* [SHORT EXERCISE A]: According to the blog post below, in front of how many people has the writer performed?

* [SOURCE TEXT]:

· · ·

Nope, can't sleep. There are some new life changes which will be taking effect starting Tuesday. I don't remember ever being this scared in my life. I've performed in front of 3,000 people. I've done a number of things that made me afraid but nothing like this before.

You see all of us have weaknesses and faults. I wish I could tell you guys more but it's very personal, in fact some of it is too personal to put on my blog. Well first of all, (e:Ajay) I'm sorry but I can't have beer with you. Two weeks ago we could have had some laughs over a Guinness but I can't drink alcohol or do drugs anymore. You see I've been doing too much of that over the past few months. That's a problem in and of itself, but the underlying reason for it is what really concerns me. It's about escapism and avoiding real life issues that need to be resolved. It's about trying to find happiness and satisfaction in a bottle or in a bag of weed. It's about enjoying life to the fullest without poisoning my body. Now I'm not saying we can't chill out at the bar sometime. I'd love that, but we'll have to replace my Guinness with a Shirley Temple, or hopefully some other kind of N/A creation of my own.

· · ·

* [ENTRIES PROVIDED]:
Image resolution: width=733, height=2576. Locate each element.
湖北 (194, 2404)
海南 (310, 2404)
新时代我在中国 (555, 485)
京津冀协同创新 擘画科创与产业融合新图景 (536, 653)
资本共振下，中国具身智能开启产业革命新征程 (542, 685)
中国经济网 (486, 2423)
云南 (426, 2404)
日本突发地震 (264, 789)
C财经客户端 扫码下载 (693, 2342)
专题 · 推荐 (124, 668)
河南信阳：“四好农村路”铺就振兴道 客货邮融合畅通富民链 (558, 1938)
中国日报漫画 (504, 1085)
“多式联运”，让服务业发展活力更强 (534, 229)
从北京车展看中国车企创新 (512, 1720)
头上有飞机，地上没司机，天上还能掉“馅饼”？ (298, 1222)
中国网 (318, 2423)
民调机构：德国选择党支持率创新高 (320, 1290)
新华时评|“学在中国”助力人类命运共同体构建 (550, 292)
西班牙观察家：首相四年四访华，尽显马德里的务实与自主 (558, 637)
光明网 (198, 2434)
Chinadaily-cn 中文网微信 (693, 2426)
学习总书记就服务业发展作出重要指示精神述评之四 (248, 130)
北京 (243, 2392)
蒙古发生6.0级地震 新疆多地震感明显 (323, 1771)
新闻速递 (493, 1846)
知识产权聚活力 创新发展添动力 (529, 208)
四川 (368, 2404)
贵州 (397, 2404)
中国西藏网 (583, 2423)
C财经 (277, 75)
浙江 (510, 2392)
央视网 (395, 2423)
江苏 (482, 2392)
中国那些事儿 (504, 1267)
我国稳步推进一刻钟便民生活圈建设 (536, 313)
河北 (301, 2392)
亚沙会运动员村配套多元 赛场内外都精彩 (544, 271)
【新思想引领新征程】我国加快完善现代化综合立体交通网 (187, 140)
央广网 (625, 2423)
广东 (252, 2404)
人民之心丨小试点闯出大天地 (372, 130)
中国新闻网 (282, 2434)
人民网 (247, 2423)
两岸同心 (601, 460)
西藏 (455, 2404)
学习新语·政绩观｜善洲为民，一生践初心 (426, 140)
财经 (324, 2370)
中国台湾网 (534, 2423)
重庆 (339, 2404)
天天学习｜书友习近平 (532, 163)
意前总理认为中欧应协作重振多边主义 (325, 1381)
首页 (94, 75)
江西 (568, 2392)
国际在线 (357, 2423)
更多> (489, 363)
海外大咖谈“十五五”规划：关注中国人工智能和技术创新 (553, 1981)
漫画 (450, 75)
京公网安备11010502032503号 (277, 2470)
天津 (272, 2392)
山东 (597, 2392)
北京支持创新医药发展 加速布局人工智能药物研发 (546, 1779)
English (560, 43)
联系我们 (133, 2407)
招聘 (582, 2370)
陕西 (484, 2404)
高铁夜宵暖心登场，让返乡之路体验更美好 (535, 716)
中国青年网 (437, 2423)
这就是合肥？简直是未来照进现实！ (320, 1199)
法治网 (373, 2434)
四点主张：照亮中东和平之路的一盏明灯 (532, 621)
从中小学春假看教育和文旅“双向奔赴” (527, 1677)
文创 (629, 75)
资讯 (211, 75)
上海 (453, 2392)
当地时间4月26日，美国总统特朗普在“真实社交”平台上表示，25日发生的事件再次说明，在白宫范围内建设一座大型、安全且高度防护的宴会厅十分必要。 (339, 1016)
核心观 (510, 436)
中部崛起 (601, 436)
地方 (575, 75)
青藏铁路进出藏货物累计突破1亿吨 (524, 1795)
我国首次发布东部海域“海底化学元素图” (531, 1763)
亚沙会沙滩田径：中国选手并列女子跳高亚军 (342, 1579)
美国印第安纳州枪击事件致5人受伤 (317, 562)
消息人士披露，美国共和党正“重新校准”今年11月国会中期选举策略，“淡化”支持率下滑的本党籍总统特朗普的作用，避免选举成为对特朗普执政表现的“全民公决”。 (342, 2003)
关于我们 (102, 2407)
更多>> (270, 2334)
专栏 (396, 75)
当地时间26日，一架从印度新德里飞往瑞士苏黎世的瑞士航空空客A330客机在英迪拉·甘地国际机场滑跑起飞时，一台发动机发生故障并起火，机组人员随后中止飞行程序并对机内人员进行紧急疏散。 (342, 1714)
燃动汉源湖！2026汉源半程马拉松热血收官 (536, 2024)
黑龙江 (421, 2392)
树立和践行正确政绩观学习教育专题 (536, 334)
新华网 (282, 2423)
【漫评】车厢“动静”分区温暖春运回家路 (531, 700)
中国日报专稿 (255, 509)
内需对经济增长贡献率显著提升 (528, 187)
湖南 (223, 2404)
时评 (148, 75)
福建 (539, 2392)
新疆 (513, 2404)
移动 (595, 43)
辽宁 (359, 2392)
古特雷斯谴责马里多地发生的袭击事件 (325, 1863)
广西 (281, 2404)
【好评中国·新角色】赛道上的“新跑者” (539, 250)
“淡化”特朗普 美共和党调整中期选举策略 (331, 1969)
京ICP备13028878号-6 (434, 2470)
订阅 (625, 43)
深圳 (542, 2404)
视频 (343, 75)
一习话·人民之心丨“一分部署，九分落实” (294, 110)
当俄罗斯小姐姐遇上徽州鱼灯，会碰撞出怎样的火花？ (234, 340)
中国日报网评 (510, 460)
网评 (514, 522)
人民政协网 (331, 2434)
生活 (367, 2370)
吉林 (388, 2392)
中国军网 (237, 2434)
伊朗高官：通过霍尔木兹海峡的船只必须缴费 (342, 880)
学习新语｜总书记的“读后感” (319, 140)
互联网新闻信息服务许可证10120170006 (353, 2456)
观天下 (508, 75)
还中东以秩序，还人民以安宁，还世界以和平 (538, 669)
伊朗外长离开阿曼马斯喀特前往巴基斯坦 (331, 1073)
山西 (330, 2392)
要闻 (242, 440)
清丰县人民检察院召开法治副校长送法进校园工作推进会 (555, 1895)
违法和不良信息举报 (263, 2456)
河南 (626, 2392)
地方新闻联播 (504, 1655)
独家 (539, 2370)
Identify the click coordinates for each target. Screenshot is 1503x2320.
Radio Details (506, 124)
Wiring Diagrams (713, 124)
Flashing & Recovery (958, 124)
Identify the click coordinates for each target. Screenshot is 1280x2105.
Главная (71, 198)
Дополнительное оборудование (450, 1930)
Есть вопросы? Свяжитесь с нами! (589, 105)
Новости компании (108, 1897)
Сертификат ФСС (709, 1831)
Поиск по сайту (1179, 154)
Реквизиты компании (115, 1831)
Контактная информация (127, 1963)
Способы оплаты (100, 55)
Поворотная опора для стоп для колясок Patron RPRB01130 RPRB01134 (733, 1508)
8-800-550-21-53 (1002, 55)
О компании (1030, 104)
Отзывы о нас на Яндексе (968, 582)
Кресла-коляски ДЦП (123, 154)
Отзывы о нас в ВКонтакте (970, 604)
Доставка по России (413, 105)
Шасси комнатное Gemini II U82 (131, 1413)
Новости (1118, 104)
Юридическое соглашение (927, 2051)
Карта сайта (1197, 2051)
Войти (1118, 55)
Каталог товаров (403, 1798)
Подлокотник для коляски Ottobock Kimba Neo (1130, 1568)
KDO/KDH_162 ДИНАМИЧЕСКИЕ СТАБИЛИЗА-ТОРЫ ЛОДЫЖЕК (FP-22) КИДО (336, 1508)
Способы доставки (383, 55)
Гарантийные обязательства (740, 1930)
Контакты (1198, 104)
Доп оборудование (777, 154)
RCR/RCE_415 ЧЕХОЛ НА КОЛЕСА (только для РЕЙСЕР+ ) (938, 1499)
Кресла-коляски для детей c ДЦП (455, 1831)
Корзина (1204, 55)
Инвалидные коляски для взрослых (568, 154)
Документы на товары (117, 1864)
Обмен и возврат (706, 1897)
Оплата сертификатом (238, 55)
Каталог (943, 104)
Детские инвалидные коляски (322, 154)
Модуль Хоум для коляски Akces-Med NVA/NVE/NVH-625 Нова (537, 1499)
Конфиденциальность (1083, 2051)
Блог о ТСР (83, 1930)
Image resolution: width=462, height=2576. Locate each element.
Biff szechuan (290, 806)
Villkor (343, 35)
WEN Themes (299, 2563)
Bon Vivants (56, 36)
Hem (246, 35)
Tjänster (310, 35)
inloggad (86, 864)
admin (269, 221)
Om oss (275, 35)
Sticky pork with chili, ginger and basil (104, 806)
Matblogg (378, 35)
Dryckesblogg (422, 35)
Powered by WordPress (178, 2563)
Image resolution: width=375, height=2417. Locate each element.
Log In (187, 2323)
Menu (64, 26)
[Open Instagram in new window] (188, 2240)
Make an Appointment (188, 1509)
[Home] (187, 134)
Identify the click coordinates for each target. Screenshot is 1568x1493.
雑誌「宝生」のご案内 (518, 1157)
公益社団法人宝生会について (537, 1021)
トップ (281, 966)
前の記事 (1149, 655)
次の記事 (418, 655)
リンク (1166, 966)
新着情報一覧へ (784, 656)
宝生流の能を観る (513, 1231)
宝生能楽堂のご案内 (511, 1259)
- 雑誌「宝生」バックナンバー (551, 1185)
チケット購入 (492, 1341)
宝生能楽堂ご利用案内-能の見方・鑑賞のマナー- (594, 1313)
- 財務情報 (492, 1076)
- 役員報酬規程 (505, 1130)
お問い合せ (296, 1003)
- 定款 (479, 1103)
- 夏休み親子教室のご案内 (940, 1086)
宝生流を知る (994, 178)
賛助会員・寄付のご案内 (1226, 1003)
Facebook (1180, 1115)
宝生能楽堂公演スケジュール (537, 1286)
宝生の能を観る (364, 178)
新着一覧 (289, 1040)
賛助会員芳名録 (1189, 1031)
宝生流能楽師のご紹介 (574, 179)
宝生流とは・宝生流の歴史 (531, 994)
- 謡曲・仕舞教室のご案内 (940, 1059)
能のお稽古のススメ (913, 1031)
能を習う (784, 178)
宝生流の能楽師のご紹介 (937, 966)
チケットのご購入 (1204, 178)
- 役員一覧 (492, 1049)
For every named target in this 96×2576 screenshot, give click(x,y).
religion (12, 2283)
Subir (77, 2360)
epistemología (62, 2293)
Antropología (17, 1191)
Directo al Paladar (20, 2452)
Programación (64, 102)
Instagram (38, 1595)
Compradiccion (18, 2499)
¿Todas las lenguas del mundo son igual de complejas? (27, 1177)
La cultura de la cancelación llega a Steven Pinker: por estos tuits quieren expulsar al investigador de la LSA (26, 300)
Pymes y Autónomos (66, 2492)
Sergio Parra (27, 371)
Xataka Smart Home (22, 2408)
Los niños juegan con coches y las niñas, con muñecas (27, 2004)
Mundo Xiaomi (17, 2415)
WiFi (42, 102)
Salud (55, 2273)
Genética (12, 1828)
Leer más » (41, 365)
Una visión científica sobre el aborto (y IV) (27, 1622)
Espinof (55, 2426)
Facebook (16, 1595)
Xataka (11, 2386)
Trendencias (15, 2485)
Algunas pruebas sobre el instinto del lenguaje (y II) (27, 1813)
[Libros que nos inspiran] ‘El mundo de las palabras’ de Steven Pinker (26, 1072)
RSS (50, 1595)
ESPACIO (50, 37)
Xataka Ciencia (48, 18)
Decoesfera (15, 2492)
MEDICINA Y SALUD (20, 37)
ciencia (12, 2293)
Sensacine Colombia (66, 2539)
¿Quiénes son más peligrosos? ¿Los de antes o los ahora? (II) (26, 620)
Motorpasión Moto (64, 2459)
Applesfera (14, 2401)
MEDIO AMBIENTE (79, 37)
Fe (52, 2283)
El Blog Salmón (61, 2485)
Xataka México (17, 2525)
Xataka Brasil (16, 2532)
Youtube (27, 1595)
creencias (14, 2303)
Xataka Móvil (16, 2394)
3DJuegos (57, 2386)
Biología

· · ·

* [SHORT EXERCISE B]: Echo the lines of the records starting at the line that contains "Screenshot is 1568x1493." and ending at the line that contains "Instagram (38, 1595)", both included.

* [REPLY A]: 3,000 people.

* [REPLY B]:
Identify the click coordinates for each target. Screenshot is 1568x1493.
雑誌「宝生」のご案内 (518, 1157)
公益社団法人宝生会について (537, 1021)
トップ (281, 966)
前の記事 (1149, 655)
次の記事 (418, 655)
リンク (1166, 966)
新着情報一覧へ (784, 656)
宝生流の能を観る (513, 1231)
宝生能楽堂のご案内 (511, 1259)
- 雑誌「宝生」バックナンバー (551, 1185)
チケット購入 (492, 1341)
宝生能楽堂ご利用案内-能の見方・鑑賞のマナー- (594, 1313)
- 財務情報 (492, 1076)
- 役員報酬規程 (505, 1130)
お問い合せ (296, 1003)
- 定款 (479, 1103)
- 夏休み親子教室のご案内 (940, 1086)
宝生流を知る (994, 178)
賛助会員・寄付のご案内 (1226, 1003)
Facebook (1180, 1115)
宝生能楽堂公演スケジュール (537, 1286)
宝生の能を観る (364, 178)
新着一覧 (289, 1040)
賛助会員芳名録 (1189, 1031)
宝生流能楽師のご紹介 (574, 179)
宝生流とは・宝生流の歴史 (531, 994)
- 謡曲・仕舞教室のご案内 (940, 1059)
能のお稽古のススメ (913, 1031)
能を習う (784, 178)
宝生流の能楽師のご紹介 (937, 966)
チケットのご購入 (1204, 178)
- 役員一覧 (492, 1049)
For every named target in this 96×2576 screenshot, give click(x,y).
religion (12, 2283)
Subir (77, 2360)
epistemología (62, 2293)
Antropología (17, 1191)
Directo al Paladar (20, 2452)
Programación (64, 102)
Instagram (38, 1595)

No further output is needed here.